(Editor’s note: Before working as a reporter for the Sounder and editor of the Islands’ Weekly on Lopez, Bagby was an embedded journalist with the Army and Marines in Iraq and Afghanistan. This essay is in celebration of the Sounder’s special section “Women in Business.”)
We all break into laughter as the driver swears his undying love for Lady Gaga. Then something explodes beneath us. The vehicle swerves to the right. The truck commander radios to the rest of the convoy that we’ve got a flat tire. Suddenly other armored vehicles encircle us and the tire is changed instantly, as if we were at a NASCAR race. But the mechanics wear armor. Their large black M4 carbines are strapped over their sweaty backs. They work rapidly because no one knows what dangers lurk in the desert – snipers and IEDs are contestant companions of war.
But I find the situation hilarious. I am a journalist and the only female for miles in the middle of the desert and the biggest news I’ve had in weeks is a flat tire. Sometimes things are too bizarre to be scary. As we pull away from the side of the road and onto the endless stretch ahead of us, I wonder if I should feel something else.
I spent 11 months in Iraq. My mind labored there in the isolation of concrete and barbwire. I returned home to organized four-way stops, manicured lawns and children riding bikes under leafy trees. I felt the phantom limb that was Iraq. I did not miss the disturbingly hungry looks of male soldiers, the groping hands in dark helicopters or the sneers of “Why is she here?” when I wanted an interview. I had three strikes against me: I was female, a civilian and a journalist.
Despite everything, I did miss the possibility of something happening. So in my depression, I turn to rock climbing to cheer myself up. I’m no hardcore free solo climber. All it takes is 70 feet and some slab to freak me out. But I love it. So when a climbing trip presents itself, I say yes.
We start the climbing trip driving in the darkness.
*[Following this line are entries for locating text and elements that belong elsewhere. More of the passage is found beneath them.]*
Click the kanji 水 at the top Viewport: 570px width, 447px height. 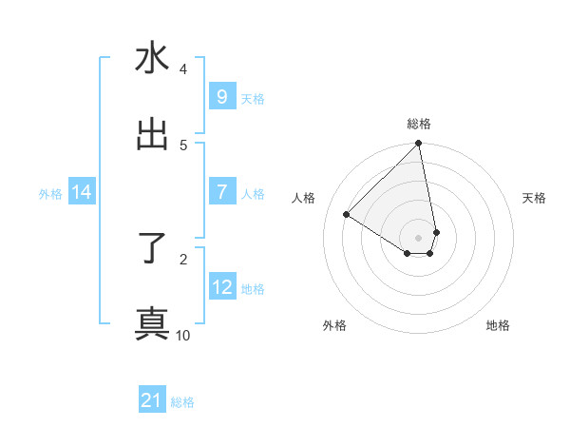(x=152, y=59)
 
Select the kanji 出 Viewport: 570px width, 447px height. (x=152, y=134)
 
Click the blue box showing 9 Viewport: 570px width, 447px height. (x=221, y=97)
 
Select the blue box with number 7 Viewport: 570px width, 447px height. (x=221, y=192)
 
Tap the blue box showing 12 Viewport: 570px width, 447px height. (x=221, y=287)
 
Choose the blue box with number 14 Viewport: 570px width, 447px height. (x=81, y=192)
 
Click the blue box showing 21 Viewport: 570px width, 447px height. (x=152, y=400)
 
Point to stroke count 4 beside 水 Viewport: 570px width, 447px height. (x=183, y=69)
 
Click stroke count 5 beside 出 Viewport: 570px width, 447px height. (x=183, y=146)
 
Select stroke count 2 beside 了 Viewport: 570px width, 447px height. (x=183, y=259)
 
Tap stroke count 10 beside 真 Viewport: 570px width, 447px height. (x=183, y=335)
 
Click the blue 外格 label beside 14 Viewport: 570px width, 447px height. (x=50, y=194)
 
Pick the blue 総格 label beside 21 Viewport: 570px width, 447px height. (x=182, y=402)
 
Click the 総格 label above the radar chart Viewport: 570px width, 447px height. (x=419, y=125)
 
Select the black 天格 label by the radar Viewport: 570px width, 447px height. (x=535, y=198)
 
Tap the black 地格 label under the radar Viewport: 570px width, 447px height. (x=498, y=326)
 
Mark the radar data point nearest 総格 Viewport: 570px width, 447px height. (x=418, y=145)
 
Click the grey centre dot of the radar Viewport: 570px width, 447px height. (x=418, y=237)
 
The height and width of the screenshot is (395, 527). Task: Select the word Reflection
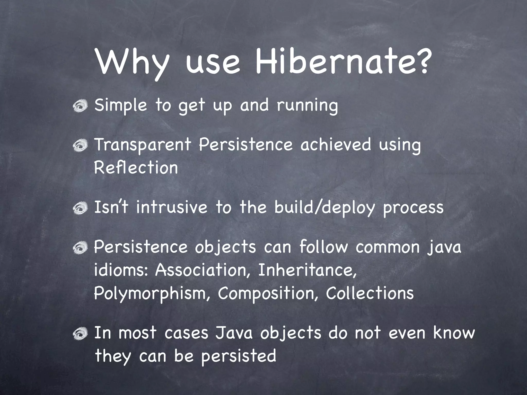(136, 167)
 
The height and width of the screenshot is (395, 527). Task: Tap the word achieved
(336, 145)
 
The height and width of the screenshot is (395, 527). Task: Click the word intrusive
(172, 207)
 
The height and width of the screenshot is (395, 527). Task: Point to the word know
(454, 333)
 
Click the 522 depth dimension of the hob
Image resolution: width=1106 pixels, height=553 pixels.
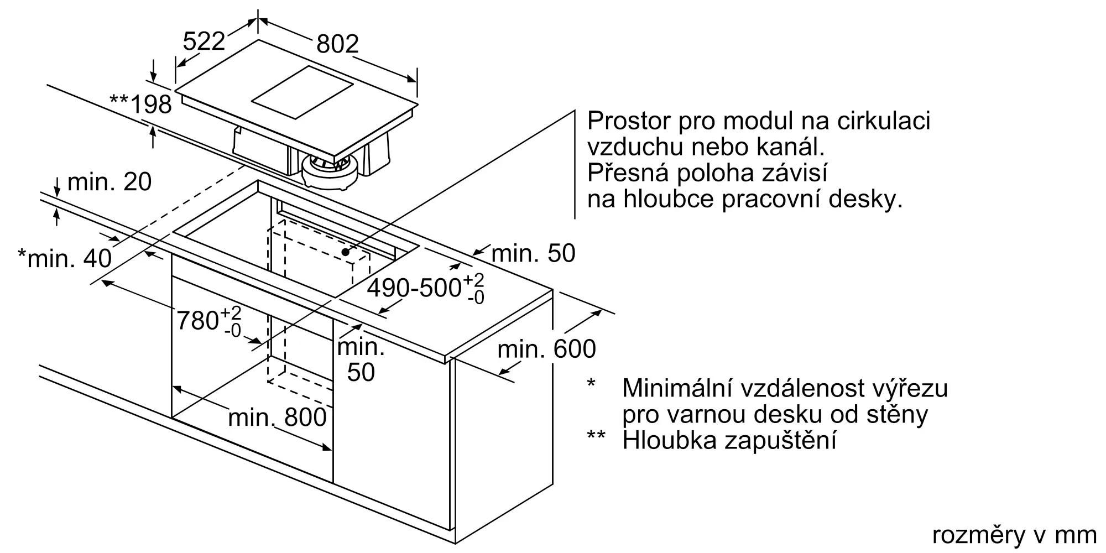point(204,41)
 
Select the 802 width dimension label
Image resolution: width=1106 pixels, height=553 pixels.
point(337,44)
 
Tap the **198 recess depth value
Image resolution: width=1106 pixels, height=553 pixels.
point(141,104)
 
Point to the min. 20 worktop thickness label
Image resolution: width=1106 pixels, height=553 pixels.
point(109,182)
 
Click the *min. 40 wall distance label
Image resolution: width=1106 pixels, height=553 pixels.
point(65,258)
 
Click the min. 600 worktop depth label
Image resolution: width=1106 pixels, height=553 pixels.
point(546,349)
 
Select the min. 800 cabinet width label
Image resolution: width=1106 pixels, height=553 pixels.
point(277,418)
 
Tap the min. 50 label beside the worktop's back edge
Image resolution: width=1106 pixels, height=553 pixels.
point(533,253)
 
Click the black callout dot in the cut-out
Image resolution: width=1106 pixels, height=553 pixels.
point(346,252)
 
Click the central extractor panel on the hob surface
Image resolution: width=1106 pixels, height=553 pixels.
point(302,92)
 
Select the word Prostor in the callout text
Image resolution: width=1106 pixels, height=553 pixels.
point(628,121)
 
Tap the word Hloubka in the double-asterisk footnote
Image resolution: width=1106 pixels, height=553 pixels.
point(666,440)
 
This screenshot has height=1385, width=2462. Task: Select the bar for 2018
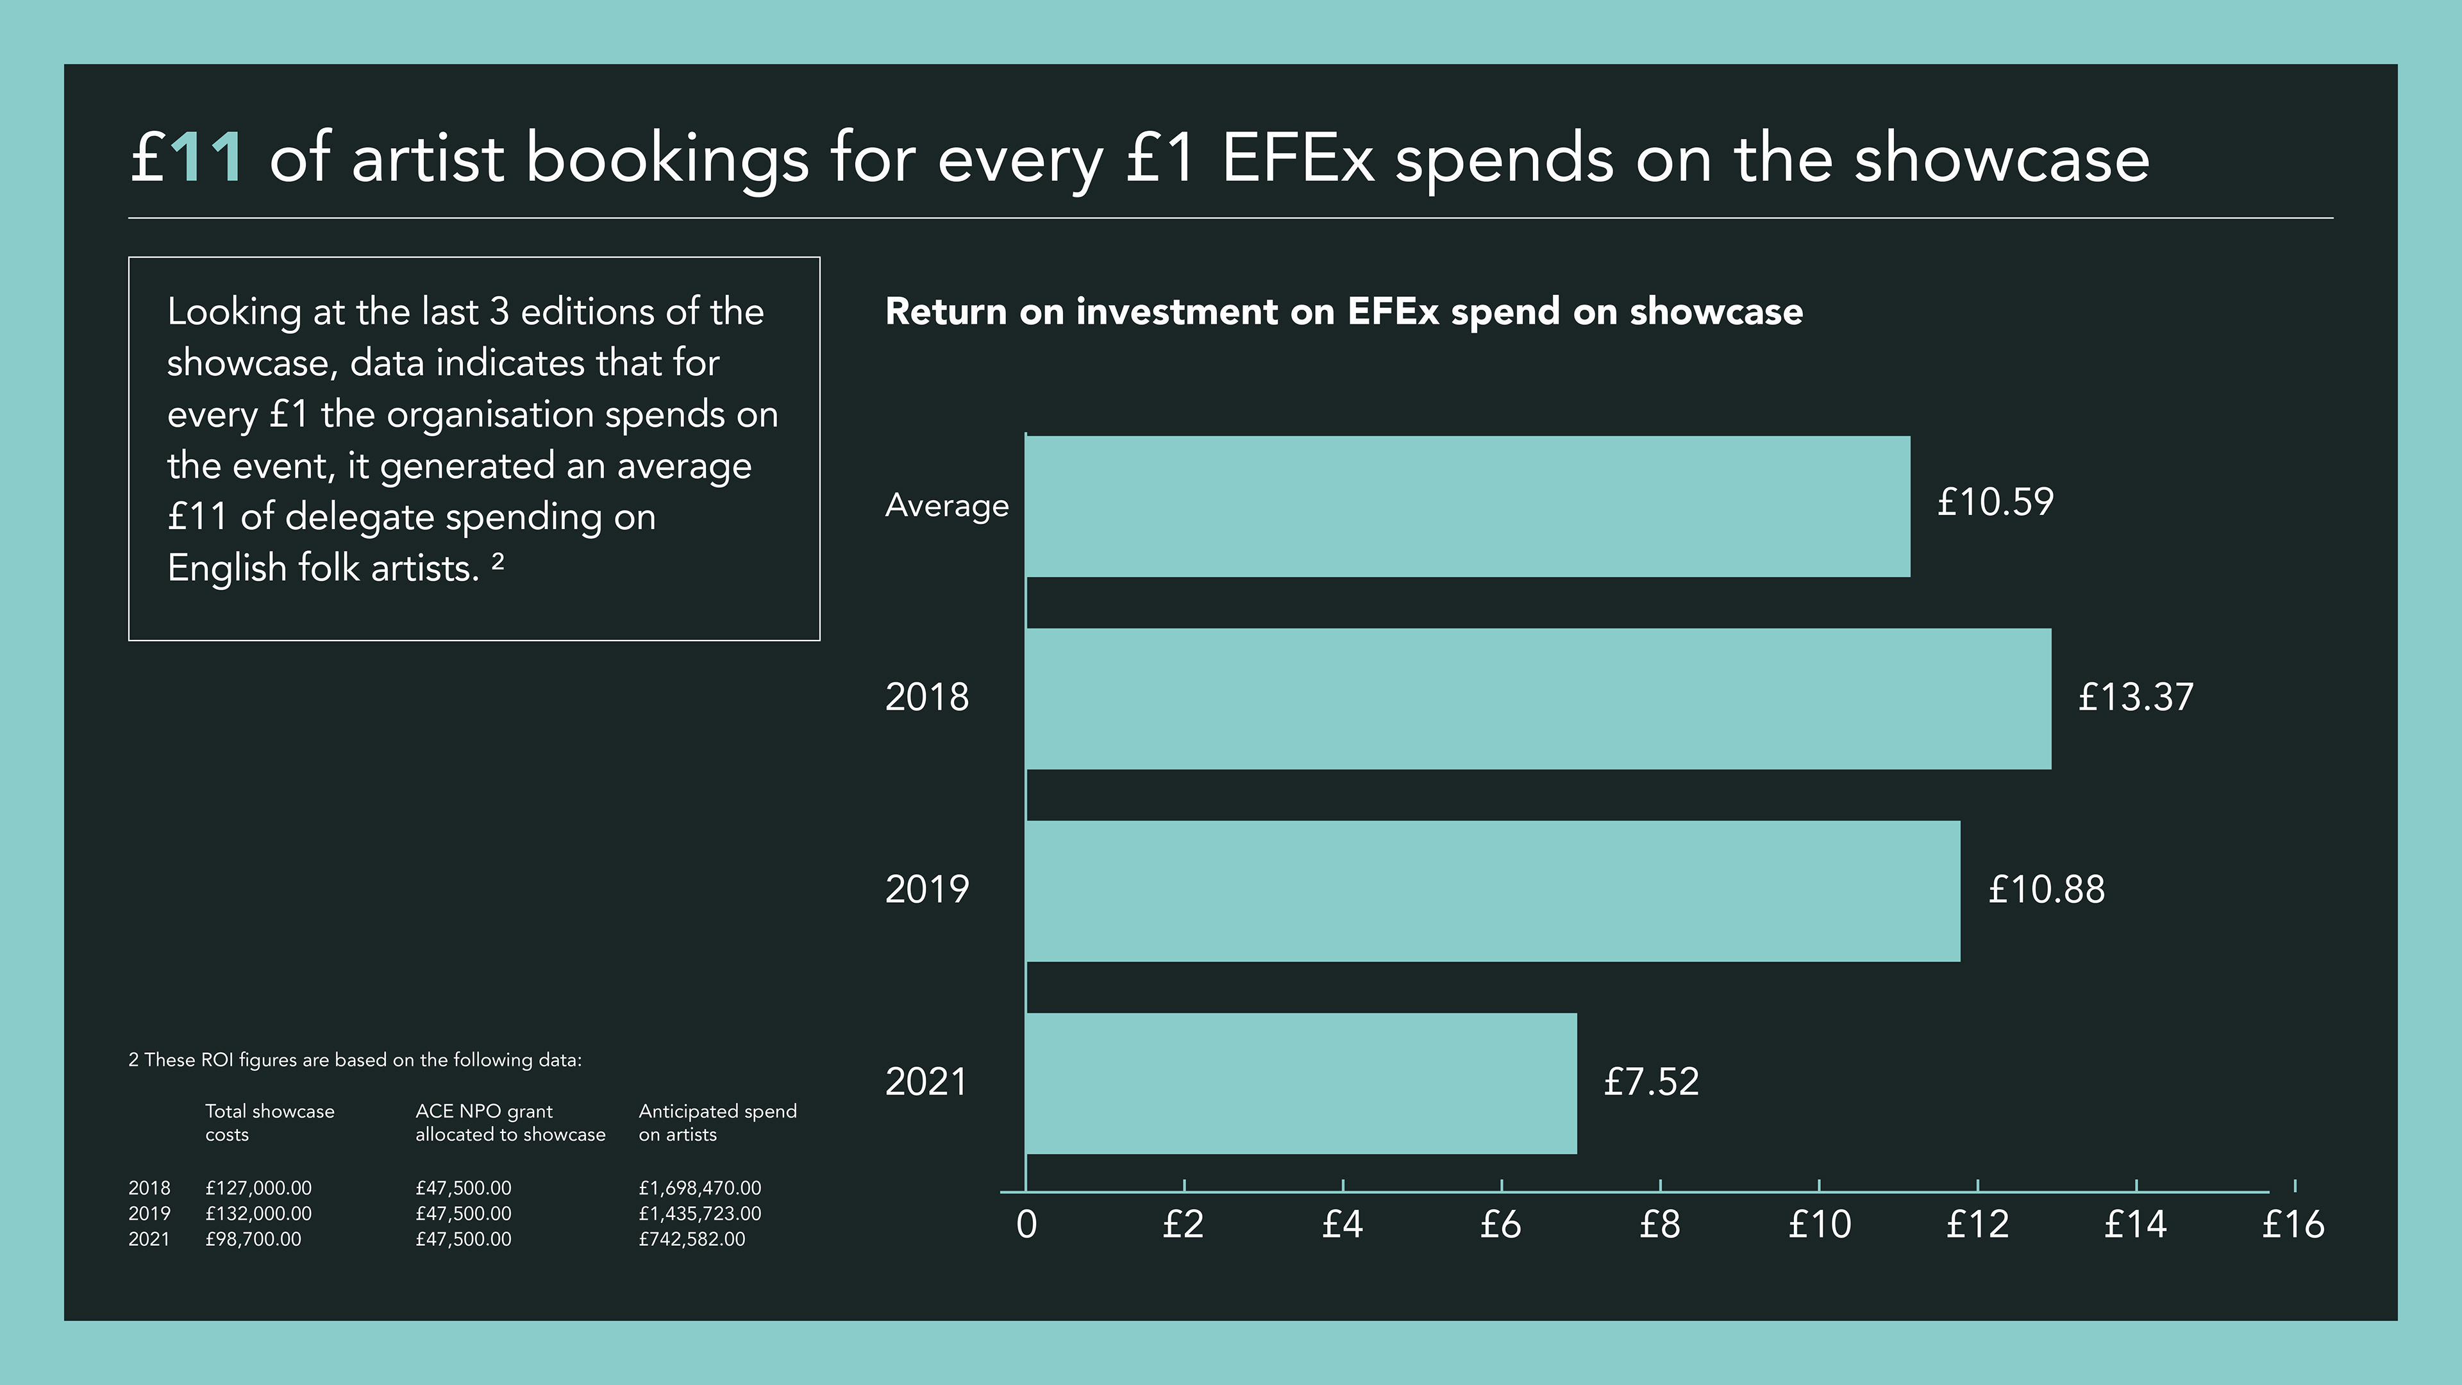(x=1539, y=699)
My friend Darrell’s headlights reveal the Joshua trees standing still like monsters with hairy arms. Three of us, freshly returned from a year in Iraq, are boring Garrett, a recent biology graduate from Montana, about our war stories.
Natalie, a MEDEVAC Blackhawk pilot, Darrell, a MEDEVAC Blackhawk crew chief and I have a whole list of gripes. We rant about soggy vegetables in the chow hall, temper tantrums and all the constant grumblings. We haven’t seen much blood and gore, but we’ve been isolated – cut off from our familiar worlds.
My year as an embedded journalist with a MEDEVAC unit and an infantry unit came with its empty thrills of running to the concrete bunker when mortars were coming in, even if they were 25 miles away. Most of the time was spent wondering how to fill the day. The horrors of our deployment were subtle, full of walls, not just the concrete barricades or the thin tin of the trailers we called home, but also the walls we built to keep others out.
Everything in Joshua Tree National Park, Calif., is alive. Lumps of green and reddish shrubbery fill up the wide spaces. Monuments of rock jut out in all sorts of directions as if some great giant boy placed them like building blocks. My return to rock is not exactly graceful. A year away from granite and basalt makes me clumsy and unsure of my steps. My legs shake as I ascend the first climb.
Over the next few days we travel to Red Rocks, Nev., where the red rock walls nestle between the desert floors and the brown hills are dusted with snow. Natalie and I break away from the guys and call our climbing adventure the “Estrogen Hour.” Up I go, leg shaking, breath cramped inside my ribcage and my heart thumping.
Four days later I finally feel comfortable again on rock. Yet on the last climb of the day, a gust of wind knocks a contact lens out of my right eye. Without depth perception I have to feel the rock below with my fingers before stepping up. An hour later, back in the warmth of the van, I continue describing my terror on the rock. By now all discussions of Iraq have dissolved for more entertaining topics.
Several days later I am home. I feel a nagging sense of depression. I start to look for my next job. My first location choice: Afghanistan.